▸ EXTRACTED ENTRIES
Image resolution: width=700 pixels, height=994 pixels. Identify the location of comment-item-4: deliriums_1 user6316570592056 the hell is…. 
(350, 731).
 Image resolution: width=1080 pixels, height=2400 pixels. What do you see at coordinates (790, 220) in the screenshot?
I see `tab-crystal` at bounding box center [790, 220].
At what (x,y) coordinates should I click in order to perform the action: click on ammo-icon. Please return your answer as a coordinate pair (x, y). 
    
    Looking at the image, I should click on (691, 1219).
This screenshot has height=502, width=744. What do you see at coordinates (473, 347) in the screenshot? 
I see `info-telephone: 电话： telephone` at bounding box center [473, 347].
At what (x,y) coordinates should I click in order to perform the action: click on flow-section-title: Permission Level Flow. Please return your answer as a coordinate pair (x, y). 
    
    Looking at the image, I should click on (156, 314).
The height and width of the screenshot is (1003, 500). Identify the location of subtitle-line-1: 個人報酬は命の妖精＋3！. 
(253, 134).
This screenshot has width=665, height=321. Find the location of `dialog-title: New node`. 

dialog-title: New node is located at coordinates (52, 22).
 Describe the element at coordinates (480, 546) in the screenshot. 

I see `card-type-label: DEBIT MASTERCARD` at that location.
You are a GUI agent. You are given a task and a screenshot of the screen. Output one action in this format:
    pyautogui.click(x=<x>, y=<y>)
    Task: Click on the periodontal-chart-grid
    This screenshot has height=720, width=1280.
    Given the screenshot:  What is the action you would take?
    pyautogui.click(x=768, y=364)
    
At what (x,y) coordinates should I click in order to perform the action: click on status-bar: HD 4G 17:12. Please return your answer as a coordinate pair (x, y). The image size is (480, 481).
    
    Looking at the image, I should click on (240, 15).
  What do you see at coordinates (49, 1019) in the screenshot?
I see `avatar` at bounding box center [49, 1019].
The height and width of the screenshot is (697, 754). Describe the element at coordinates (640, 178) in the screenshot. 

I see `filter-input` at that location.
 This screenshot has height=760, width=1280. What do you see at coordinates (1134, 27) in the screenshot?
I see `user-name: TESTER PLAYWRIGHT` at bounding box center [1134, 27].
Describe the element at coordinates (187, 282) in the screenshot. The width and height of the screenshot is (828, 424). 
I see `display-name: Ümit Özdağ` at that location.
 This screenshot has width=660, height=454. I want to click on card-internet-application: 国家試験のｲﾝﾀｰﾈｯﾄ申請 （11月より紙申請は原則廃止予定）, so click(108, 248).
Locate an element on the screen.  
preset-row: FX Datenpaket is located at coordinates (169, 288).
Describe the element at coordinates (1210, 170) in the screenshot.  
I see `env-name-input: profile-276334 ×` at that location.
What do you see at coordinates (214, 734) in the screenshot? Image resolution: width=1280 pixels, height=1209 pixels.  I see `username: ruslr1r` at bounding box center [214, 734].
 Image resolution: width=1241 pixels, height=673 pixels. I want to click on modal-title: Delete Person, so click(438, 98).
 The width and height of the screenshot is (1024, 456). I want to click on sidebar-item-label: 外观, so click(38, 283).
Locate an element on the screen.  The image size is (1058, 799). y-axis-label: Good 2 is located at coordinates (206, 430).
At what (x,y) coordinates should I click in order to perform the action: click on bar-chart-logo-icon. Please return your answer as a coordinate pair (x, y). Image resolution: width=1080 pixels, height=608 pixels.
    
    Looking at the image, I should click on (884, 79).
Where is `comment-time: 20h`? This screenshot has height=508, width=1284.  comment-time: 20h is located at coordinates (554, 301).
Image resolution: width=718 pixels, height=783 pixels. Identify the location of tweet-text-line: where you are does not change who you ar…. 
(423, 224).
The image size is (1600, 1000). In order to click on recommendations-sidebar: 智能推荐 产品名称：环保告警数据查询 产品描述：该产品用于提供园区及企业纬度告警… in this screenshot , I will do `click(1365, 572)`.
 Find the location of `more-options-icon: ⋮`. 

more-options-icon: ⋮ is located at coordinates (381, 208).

▸ WHAT TO DO
Reproduce the listing above verbatim, keeping every line, its characters, and its order unchanged.

▸ TASK ANSWER
Image resolution: width=700 pixels, height=994 pixels. Identify the location of comment-item-4: deliriums_1 user6316570592056 the hell is…. 
(350, 731).
 Image resolution: width=1080 pixels, height=2400 pixels. What do you see at coordinates (790, 220) in the screenshot?
I see `tab-crystal` at bounding box center [790, 220].
At what (x,y) coordinates should I click in order to perform the action: click on ammo-icon. Please return your answer as a coordinate pair (x, y). 
    
    Looking at the image, I should click on (691, 1219).
This screenshot has height=502, width=744. What do you see at coordinates (473, 347) in the screenshot? 
I see `info-telephone: 电话： telephone` at bounding box center [473, 347].
At what (x,y) coordinates should I click in order to perform the action: click on flow-section-title: Permission Level Flow. Please return your answer as a coordinate pair (x, y). 
    
    Looking at the image, I should click on (156, 314).
The height and width of the screenshot is (1003, 500). Identify the location of subtitle-line-1: 個人報酬は命の妖精＋3！. 
(253, 134).
This screenshot has width=665, height=321. Find the location of `dialog-title: New node`. 

dialog-title: New node is located at coordinates (52, 22).
 Describe the element at coordinates (480, 546) in the screenshot. 

I see `card-type-label: DEBIT MASTERCARD` at that location.
You are a GUI agent. You are given a task and a screenshot of the screen. Output one action in this format:
    pyautogui.click(x=<x>, y=<y>)
    Task: Click on the periodontal-chart-grid
    This screenshot has height=720, width=1280.
    Given the screenshot:  What is the action you would take?
    pyautogui.click(x=768, y=364)
    
At what (x,y) coordinates should I click in order to perform the action: click on status-bar: HD 4G 17:12. Please return your answer as a coordinate pair (x, y). The image size is (480, 481).
    
    Looking at the image, I should click on (240, 15).
  What do you see at coordinates (49, 1019) in the screenshot?
I see `avatar` at bounding box center [49, 1019].
The height and width of the screenshot is (697, 754). Describe the element at coordinates (640, 178) in the screenshot. 

I see `filter-input` at that location.
 This screenshot has height=760, width=1280. What do you see at coordinates (1134, 27) in the screenshot?
I see `user-name: TESTER PLAYWRIGHT` at bounding box center [1134, 27].
Describe the element at coordinates (187, 282) in the screenshot. The width and height of the screenshot is (828, 424). 
I see `display-name: Ümit Özdağ` at that location.
 This screenshot has width=660, height=454. I want to click on card-internet-application: 国家試験のｲﾝﾀｰﾈｯﾄ申請 （11月より紙申請は原則廃止予定）, so click(108, 248).
Locate an element on the screen.  
preset-row: FX Datenpaket is located at coordinates (169, 288).
Describe the element at coordinates (1210, 170) in the screenshot.  
I see `env-name-input: profile-276334 ×` at that location.
What do you see at coordinates (214, 734) in the screenshot? Image resolution: width=1280 pixels, height=1209 pixels.  I see `username: ruslr1r` at bounding box center [214, 734].
 Image resolution: width=1241 pixels, height=673 pixels. I want to click on modal-title: Delete Person, so click(438, 98).
 The width and height of the screenshot is (1024, 456). I want to click on sidebar-item-label: 外观, so click(38, 283).
Locate an element on the screen.  The image size is (1058, 799). y-axis-label: Good 2 is located at coordinates (206, 430).
At what (x,y) coordinates should I click in order to perform the action: click on bar-chart-logo-icon. Please return your answer as a coordinate pair (x, y). Image resolution: width=1080 pixels, height=608 pixels.
    
    Looking at the image, I should click on (884, 79).
Where is `comment-time: 20h`? This screenshot has height=508, width=1284.  comment-time: 20h is located at coordinates (554, 301).
Image resolution: width=718 pixels, height=783 pixels. Identify the location of tweet-text-line: where you are does not change who you ar…. 
(423, 224).
The image size is (1600, 1000). In order to click on recommendations-sidebar: 智能推荐 产品名称：环保告警数据查询 产品描述：该产品用于提供园区及企业纬度告警… in this screenshot , I will do `click(1365, 572)`.
 Find the location of `more-options-icon: ⋮`. 

more-options-icon: ⋮ is located at coordinates (381, 208).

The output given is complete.